## What is expected
Only the lines from the one containing "Task: Click the Subtotal column header" through the end of the entries should be returned, exactly as they are, with the pictures omitted.

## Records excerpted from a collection

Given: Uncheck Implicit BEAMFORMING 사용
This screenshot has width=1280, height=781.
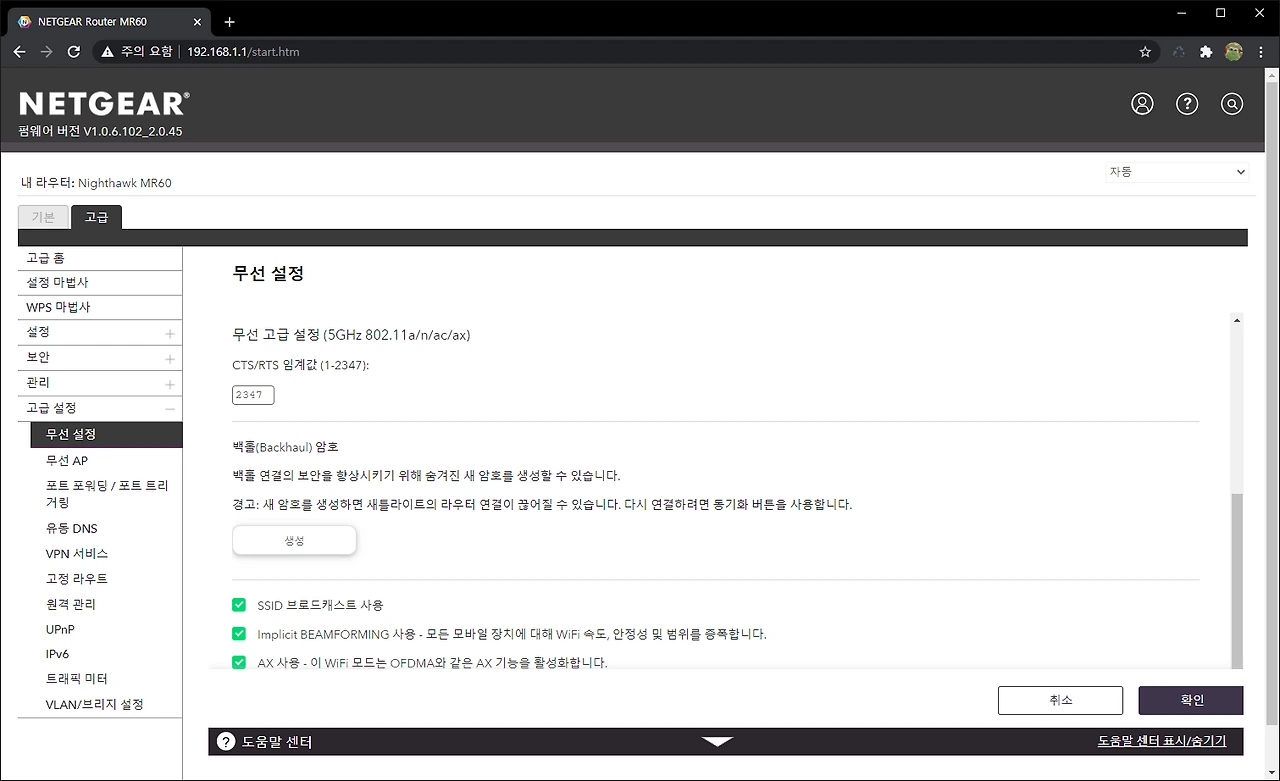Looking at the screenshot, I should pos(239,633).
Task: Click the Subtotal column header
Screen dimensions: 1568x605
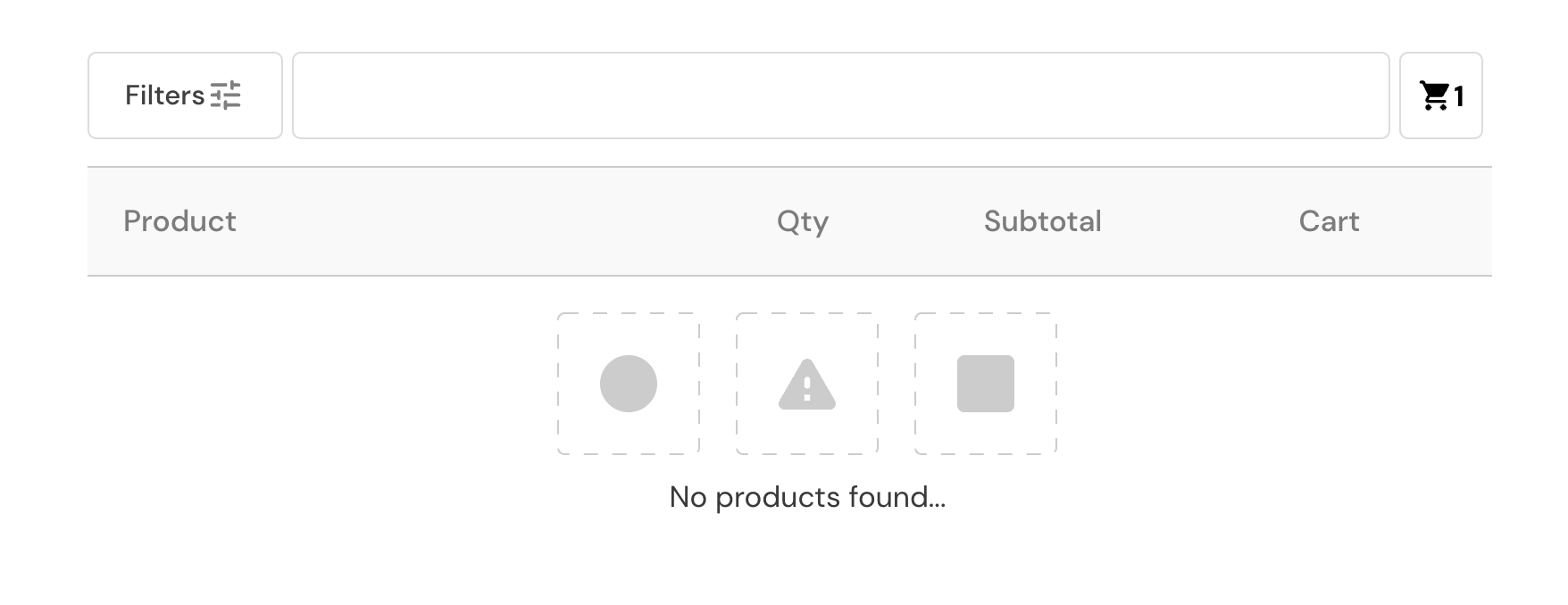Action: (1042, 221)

## Your solution
Task: Click the Subtotal column header
Screen dimensions: 1568x605
Action: (1042, 221)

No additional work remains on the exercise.